Reproduce each of the following items verbatim, line for line, without altering any character.

##### RECORDS PROVIDED #####

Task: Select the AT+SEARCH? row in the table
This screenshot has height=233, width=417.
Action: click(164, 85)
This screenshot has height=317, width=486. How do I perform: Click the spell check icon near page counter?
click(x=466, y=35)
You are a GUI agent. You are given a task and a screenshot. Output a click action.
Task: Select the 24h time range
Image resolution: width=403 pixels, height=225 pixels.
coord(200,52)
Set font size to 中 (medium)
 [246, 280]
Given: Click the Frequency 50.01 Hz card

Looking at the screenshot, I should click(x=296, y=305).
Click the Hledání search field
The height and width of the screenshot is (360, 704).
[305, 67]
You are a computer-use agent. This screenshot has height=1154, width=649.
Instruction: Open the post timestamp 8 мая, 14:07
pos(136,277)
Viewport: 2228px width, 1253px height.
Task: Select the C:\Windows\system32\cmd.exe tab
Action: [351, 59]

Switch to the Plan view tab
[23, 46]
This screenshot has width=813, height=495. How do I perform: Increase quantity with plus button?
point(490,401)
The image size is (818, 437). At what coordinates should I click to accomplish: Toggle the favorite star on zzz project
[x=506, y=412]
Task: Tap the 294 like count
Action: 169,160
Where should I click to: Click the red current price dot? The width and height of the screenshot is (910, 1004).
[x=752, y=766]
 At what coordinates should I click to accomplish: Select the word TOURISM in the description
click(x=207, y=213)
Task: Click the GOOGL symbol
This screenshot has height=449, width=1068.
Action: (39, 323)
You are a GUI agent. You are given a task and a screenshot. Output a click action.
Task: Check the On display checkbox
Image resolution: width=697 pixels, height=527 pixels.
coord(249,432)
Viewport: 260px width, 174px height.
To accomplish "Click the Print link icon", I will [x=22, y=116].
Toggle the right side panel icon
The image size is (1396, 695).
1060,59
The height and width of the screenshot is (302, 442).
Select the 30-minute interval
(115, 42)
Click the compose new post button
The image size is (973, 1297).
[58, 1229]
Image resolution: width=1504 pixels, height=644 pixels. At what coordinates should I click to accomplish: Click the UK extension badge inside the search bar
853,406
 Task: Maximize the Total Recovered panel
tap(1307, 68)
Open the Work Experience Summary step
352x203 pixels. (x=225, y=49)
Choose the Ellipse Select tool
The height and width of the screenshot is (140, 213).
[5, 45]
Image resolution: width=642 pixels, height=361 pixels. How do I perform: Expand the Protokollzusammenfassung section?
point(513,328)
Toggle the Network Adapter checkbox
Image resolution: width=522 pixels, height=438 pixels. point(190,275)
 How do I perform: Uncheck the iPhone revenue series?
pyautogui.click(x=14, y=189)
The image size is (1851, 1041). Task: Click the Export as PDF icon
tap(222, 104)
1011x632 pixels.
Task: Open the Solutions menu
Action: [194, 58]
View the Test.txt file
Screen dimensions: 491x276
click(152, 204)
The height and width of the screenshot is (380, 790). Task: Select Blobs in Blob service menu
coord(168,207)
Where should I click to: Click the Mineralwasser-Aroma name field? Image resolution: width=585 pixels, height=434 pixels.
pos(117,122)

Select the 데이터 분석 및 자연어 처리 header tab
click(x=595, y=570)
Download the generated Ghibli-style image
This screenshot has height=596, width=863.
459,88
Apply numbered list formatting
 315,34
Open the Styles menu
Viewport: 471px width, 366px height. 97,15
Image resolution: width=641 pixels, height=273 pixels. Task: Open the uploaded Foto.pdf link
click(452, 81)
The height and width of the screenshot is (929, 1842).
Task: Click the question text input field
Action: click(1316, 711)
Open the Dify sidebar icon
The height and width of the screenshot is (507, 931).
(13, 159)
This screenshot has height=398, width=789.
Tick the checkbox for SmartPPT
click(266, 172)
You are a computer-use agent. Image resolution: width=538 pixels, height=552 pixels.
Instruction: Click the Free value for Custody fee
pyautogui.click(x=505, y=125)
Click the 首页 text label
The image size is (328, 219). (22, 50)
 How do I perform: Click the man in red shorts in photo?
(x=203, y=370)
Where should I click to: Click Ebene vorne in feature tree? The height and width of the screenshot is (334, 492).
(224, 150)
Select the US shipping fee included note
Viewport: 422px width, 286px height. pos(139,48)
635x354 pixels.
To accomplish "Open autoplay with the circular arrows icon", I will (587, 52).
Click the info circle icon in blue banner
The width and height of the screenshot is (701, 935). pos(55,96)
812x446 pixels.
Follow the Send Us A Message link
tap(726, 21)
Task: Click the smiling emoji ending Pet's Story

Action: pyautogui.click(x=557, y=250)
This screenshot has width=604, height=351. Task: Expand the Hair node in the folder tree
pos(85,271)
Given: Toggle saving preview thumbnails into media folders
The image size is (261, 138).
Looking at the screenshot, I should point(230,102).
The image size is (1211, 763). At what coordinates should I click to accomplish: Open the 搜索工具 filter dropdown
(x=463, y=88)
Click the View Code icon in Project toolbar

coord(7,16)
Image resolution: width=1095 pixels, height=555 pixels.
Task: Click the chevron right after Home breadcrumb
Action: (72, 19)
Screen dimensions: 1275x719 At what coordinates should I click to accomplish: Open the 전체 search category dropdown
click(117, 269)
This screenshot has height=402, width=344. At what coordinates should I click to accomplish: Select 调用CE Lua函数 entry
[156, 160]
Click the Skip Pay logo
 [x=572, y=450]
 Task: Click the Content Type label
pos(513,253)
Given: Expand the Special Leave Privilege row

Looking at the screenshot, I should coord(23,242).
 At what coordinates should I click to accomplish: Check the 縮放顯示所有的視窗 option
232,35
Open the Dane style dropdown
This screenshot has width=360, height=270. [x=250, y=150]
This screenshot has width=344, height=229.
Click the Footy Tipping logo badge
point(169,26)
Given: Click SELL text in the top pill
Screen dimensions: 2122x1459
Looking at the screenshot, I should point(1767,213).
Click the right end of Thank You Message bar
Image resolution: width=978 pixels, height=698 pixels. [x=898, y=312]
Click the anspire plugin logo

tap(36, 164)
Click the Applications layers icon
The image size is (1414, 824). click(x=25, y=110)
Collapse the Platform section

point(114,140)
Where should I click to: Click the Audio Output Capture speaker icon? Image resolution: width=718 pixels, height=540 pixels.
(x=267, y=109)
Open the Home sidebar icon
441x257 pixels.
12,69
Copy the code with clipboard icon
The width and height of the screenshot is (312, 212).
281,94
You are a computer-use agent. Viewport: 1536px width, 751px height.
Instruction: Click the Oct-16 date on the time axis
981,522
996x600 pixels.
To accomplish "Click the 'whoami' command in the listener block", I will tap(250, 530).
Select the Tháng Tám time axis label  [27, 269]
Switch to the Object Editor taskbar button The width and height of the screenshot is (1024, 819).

#####

### OUTPUT
Task: Select the AT+SEARCH? row in the table
This screenshot has height=233, width=417.
Action: click(164, 85)
This screenshot has height=317, width=486. How do I perform: Click the spell check icon near page counter?
click(x=466, y=35)
You are a GUI agent. You are given a task and a screenshot. Output a click action.
Task: Select the 24h time range
Image resolution: width=403 pixels, height=225 pixels.
coord(200,52)
Set font size to 中 (medium)
 [246, 280]
Given: Click the Frequency 50.01 Hz card

Looking at the screenshot, I should click(x=296, y=305).
Click the Hledání search field
The height and width of the screenshot is (360, 704).
[305, 67]
You are a computer-use agent. This screenshot has height=1154, width=649.
Instruction: Open the post timestamp 8 мая, 14:07
pos(136,277)
Viewport: 2228px width, 1253px height.
Task: Select the C:\Windows\system32\cmd.exe tab
Action: [351, 59]

Switch to the Plan view tab
[23, 46]
This screenshot has width=813, height=495. How do I perform: Increase quantity with plus button?
point(490,401)
The image size is (818, 437). At what coordinates should I click to accomplish: Toggle the favorite star on zzz project
[x=506, y=412]
Task: Tap the 294 like count
Action: 169,160
Where should I click to: Click the red current price dot? The width and height of the screenshot is (910, 1004).
[x=752, y=766]
 At what coordinates should I click to accomplish: Select the word TOURISM in the description
click(x=207, y=213)
Task: Click the GOOGL symbol
This screenshot has height=449, width=1068.
Action: (39, 323)
You are a GUI agent. You are given a task and a screenshot. Output a click action.
Task: Check the On display checkbox
Image resolution: width=697 pixels, height=527 pixels.
coord(249,432)
Viewport: 260px width, 174px height.
To accomplish "Click the Print link icon", I will [x=22, y=116].
Toggle the right side panel icon
The image size is (1396, 695).
1060,59
The height and width of the screenshot is (302, 442).
Select the 30-minute interval
(115, 42)
Click the compose new post button
The image size is (973, 1297).
[58, 1229]
Image resolution: width=1504 pixels, height=644 pixels. At what coordinates should I click to accomplish: Click the UK extension badge inside the search bar
853,406
 Task: Maximize the Total Recovered panel
tap(1307, 68)
Open the Work Experience Summary step
352x203 pixels. (x=225, y=49)
Choose the Ellipse Select tool
The height and width of the screenshot is (140, 213).
[5, 45]
Image resolution: width=642 pixels, height=361 pixels. How do I perform: Expand the Protokollzusammenfassung section?
point(513,328)
Toggle the Network Adapter checkbox
Image resolution: width=522 pixels, height=438 pixels. point(190,275)
 How do I perform: Uncheck the iPhone revenue series?
pyautogui.click(x=14, y=189)
The image size is (1851, 1041). Task: Click the Export as PDF icon
tap(222, 104)
1011x632 pixels.
Task: Open the Solutions menu
Action: [194, 58]
View the Test.txt file
Screen dimensions: 491x276
click(152, 204)
The height and width of the screenshot is (380, 790). Task: Select Blobs in Blob service menu
coord(168,207)
Where should I click to: Click the Mineralwasser-Aroma name field? Image resolution: width=585 pixels, height=434 pixels.
pos(117,122)

Select the 데이터 분석 및 자연어 처리 header tab
click(x=595, y=570)
Download the generated Ghibli-style image
This screenshot has height=596, width=863.
459,88
Apply numbered list formatting
 315,34
Open the Styles menu
Viewport: 471px width, 366px height. 97,15
Image resolution: width=641 pixels, height=273 pixels. Task: Open the uploaded Foto.pdf link
click(452, 81)
The height and width of the screenshot is (929, 1842).
Task: Click the question text input field
Action: click(1316, 711)
Open the Dify sidebar icon
The height and width of the screenshot is (507, 931).
(13, 159)
This screenshot has height=398, width=789.
Tick the checkbox for SmartPPT
click(266, 172)
You are a computer-use agent. Image resolution: width=538 pixels, height=552 pixels.
Instruction: Click the Free value for Custody fee
pyautogui.click(x=505, y=125)
Click the 首页 text label
The image size is (328, 219). (22, 50)
 How do I perform: Click the man in red shorts in photo?
(x=203, y=370)
Where should I click to: Click Ebene vorne in feature tree? The height and width of the screenshot is (334, 492).
(224, 150)
Select the US shipping fee included note
Viewport: 422px width, 286px height. pos(139,48)
635x354 pixels.
To accomplish "Open autoplay with the circular arrows icon", I will (587, 52).
Click the info circle icon in blue banner
The width and height of the screenshot is (701, 935). pos(55,96)
812x446 pixels.
Follow the Send Us A Message link
tap(726, 21)
Task: Click the smiling emoji ending Pet's Story

Action: pyautogui.click(x=557, y=250)
This screenshot has width=604, height=351. Task: Expand the Hair node in the folder tree
pos(85,271)
Given: Toggle saving preview thumbnails into media folders
The image size is (261, 138).
Looking at the screenshot, I should point(230,102).
The image size is (1211, 763). At what coordinates should I click to accomplish: Open the 搜索工具 filter dropdown
(x=463, y=88)
Click the View Code icon in Project toolbar

coord(7,16)
Image resolution: width=1095 pixels, height=555 pixels.
Task: Click the chevron right after Home breadcrumb
Action: (72, 19)
Screen dimensions: 1275x719 At what coordinates should I click to accomplish: Open the 전체 search category dropdown
click(117, 269)
This screenshot has height=402, width=344. At what coordinates should I click to accomplish: Select 调用CE Lua函数 entry
[156, 160]
Click the Skip Pay logo
 [x=572, y=450]
 Task: Click the Content Type label
pos(513,253)
Given: Expand the Special Leave Privilege row

Looking at the screenshot, I should coord(23,242).
 At what coordinates should I click to accomplish: Check the 縮放顯示所有的視窗 option
232,35
Open the Dane style dropdown
This screenshot has width=360, height=270. [x=250, y=150]
This screenshot has width=344, height=229.
Click the Footy Tipping logo badge
point(169,26)
Given: Click SELL text in the top pill
Screen dimensions: 2122x1459
Looking at the screenshot, I should point(1767,213).
Click the right end of Thank You Message bar
Image resolution: width=978 pixels, height=698 pixels. [x=898, y=312]
Click the anspire plugin logo

tap(36, 164)
Click the Applications layers icon
The image size is (1414, 824). click(x=25, y=110)
Collapse the Platform section

point(114,140)
Where should I click to: Click the Audio Output Capture speaker icon? Image resolution: width=718 pixels, height=540 pixels.
(x=267, y=109)
Open the Home sidebar icon
441x257 pixels.
12,69
Copy the code with clipboard icon
The width and height of the screenshot is (312, 212).
281,94
You are a computer-use agent. Viewport: 1536px width, 751px height.
Instruction: Click the Oct-16 date on the time axis
981,522
996x600 pixels.
To accomplish "Click the 'whoami' command in the listener block", I will tap(250, 530).
Select the Tháng Tám time axis label  [27, 269]
Switch to the Object Editor taskbar button The width and height of the screenshot is (1024, 819).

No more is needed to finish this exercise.